═════ Extracted text ═════

Professor Christine IsbornProfessor Christine Isborn is doing quantum chemistry at the speed of graphics.

Isborn is using the same graphics computer cards (graphical processing units, or  GPUs) that make your Playstation games so realistic and movie-like to turn her regular old computer into a superfast supercomputer capable of executing the most complex scientific calculations in a fraction of the time it typically takes.

“To make those graphics come to life, the GPUs in a computer are already doing scientific calculations,” she said. “They have to solve equations to figure out how a hockey puck would move or where shrapnel from an explosion would land.

“If you can harness that power, you can perform scientific research calculations much faster.”

You can also do calculations that weren’t possible before, she said, looking at much larger molecular systems and getting a bigger picture of what’s happening at the atomic scale.

Isborn, a physical chemistry professor with the School of Natural Sciences, just received her first set of souped-up computers with multiple GPUs that will run parallel calculations over thousands of cores instead of the single- or multi-core processors most people are used to.

A calculation that would take 81 hours on a CPU can be sped up to 26 minutes with GPUs.

“By using the GPUs, we can look at much larger, more complicated systems,” Isborn said. And the bigger the system, the more GPU cores are engaged, meaning the higher the rate of speed-up on calculations.

The new, hybrid CPU-GPU computers will require more power and a cold server room to work in, just like a supercomputer. But it won’t take up nearly the same amount of space, nor will it cost as much. Basic GPUs are made to be sold to anyone who games, so they have to be priced for the mass market. Companies also manufacture a more expensive, “scientific” GPU, but Isborn said she’s still looking into whether that’s necessary.

Isborn studies the fluorescent proteins used in a variety of applications, such as getting a look inside cells. Medical scientists commonly use fluorescent proteins as labels to visualize biological processes.

═════ Dataset excerpt ═════

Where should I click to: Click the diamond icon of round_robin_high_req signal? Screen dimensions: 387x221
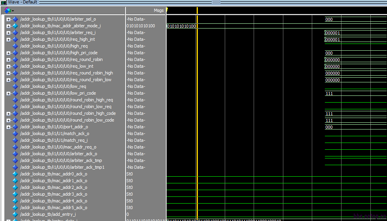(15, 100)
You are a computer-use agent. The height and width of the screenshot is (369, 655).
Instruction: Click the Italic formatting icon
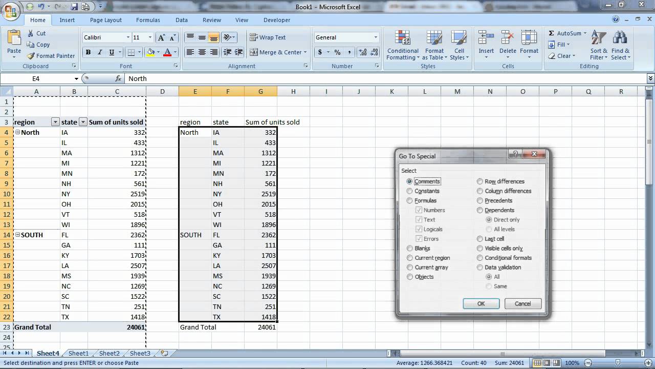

═════

# What the task requires
Copy out the article above about Christine Isborn's use of GPUs for quantum chemistry, word for word and in full.

# Response below
Professor Christine IsbornProfessor Christine Isborn is doing quantum chemistry at the speed of graphics.

Isborn is using the same graphics computer cards (graphical processing units, or  GPUs) that make your Playstation games so realistic and movie-like to turn her regular old computer into a superfast supercomputer capable of executing the most complex scientific calculations in a fraction of the time it typically takes.

“To make those graphics come to life, the GPUs in a computer are already doing scientific calculations,” she said. “They have to solve equations to figure out how a hockey puck would move or where shrapnel from an explosion would land.

“If you can harness that power, you can perform scientific research calculations much faster.”

You can also do calculations that weren’t possible before, she said, looking at much larger molecular systems and getting a bigger picture of what’s happening at the atomic scale.

Isborn, a physical chemistry professor with the School of Natural Sciences, just received her first set of souped-up computers with multiple GPUs that will run parallel calculations over thousands of cores instead of the single- or multi-core processors most people are used to.

A calculation that would take 81 hours on a CPU can be sped up to 26 minutes with GPUs.

“By using the GPUs, we can look at much larger, more complicated systems,” Isborn said. And the bigger the system, the more GPU cores are engaged, meaning the higher the rate of speed-up on calculations.

The new, hybrid CPU-GPU computers will require more power and a cold server room to work in, just like a supercomputer. But it won’t take up nearly the same amount of space, nor will it cost as much. Basic GPUs are made to be sold to anyone who games, so they have to be priced for the mass market. Companies also manufacture a more expensive, “scientific” GPU, but Isborn said she’s still looking into whether that’s necessary.

Isborn studies the fluorescent proteins used in a variety of applications, such as getting a look inside cells. Medical scientists commonly use fluorescent proteins as labels to visualize biological processes.